In the Western Cape High Court of South Africa



Case No: 22227/2010


In the matter between;


HUV CAPE SPICE …............................................................................................Applicant

Versus

HOT SPICE SAUCES CC …............................................................................Respondent



Judgment delivered: 10 May 2011




Louw J


[1] The applicant in this application for the provisional liquidation of the respondent, is a sole proprietorship business carried on by Hans Ulrich Plotz {Plotz} under the name HUV Cape Spice. The liquidation of the respondent is sought on the basis that the respondent is unable to pay its debts within in the meaning of section 68(c), read with section 69(c) of the Close Corporations Act 69 of 1984.



[2] The background to the application is as follows. In 2004 an entity described in the summons as:

'HUV Cape Spice a private company with limited liability duly incorporated and registered as such, in accordance with the companies law of Germany, with registration number 1804626808 and having its principal place of business at AM-Hafen 3, 25548. Kellinghusen, Germany',

sued the respondent in this court under case number 6650/04 for damages arising from breach of contract. In the Particulars of Claim it was alleged that the contract between the parties 'was concluded between the plaintiff, duly represented by Mr. Hans Ulrich Plotz\ On 9 January 2009, the court, per Le Grange J, granted judgment in favour of the plaintiff against the respondent for damages in the total amount of Euro 116 087, 28 together with interest at 15, 5% from 12 August 2004 to date of payment and costs of suit. In his judgment Le Grange J, described Plotz. who testified on behalf of the plaintiff, as 'the owner of the plaintiff company which is based in Germany'.

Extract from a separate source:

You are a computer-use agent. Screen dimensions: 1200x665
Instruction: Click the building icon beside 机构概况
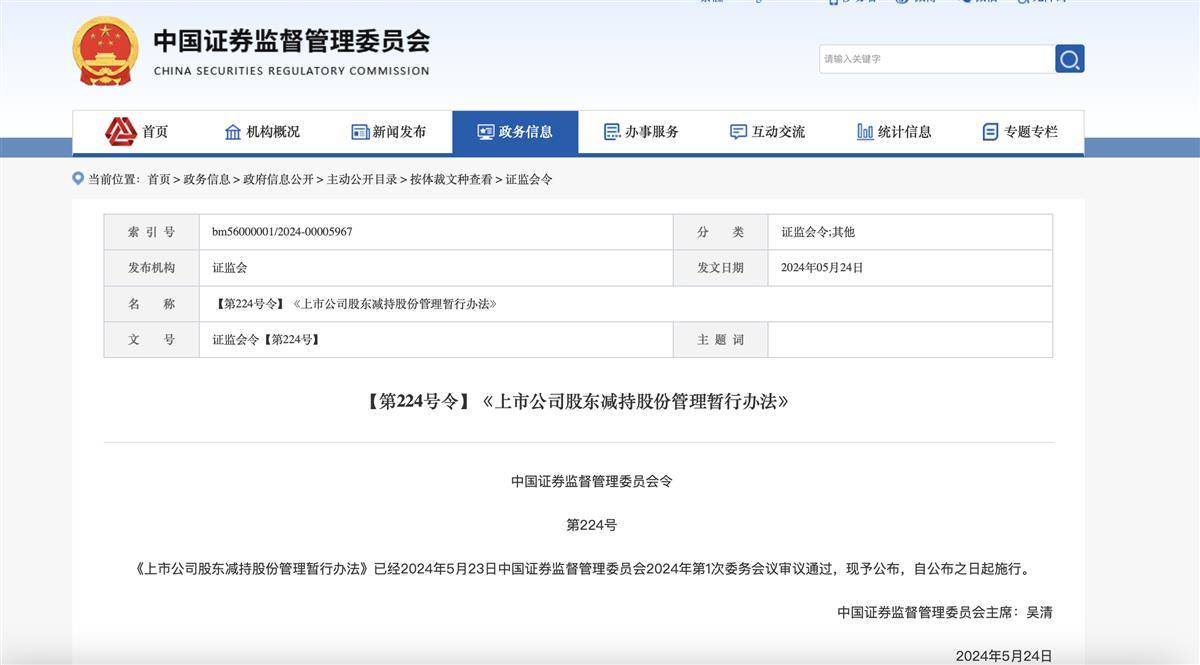[x=233, y=132]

[3] The respondent's application for leave to appeal against his judgment and order was refused by Le Grange J. The respondent thereupon sought leave to appeal from the Supreme Court of Appeal. In one of the grounds upon which the fatter application was based, the respondent raised the point for the first time that the entity described in the summons as HUV Cape Spice 'a private company with limited liability duly incorporated and registered as such, in accordance with the companies law of Germany', did not exist. In an opposing affidavit by Plotz, HUV Cape Spice admitted that it was not a legal person in the form of a company registered in Germany but stated that its proper description is that of 'a firm or business duly registered in Germany in accordance with the (German) Trade Regulation Act'.

[4] The respondent's application for leave to appeal to the SCA was subsequently refused.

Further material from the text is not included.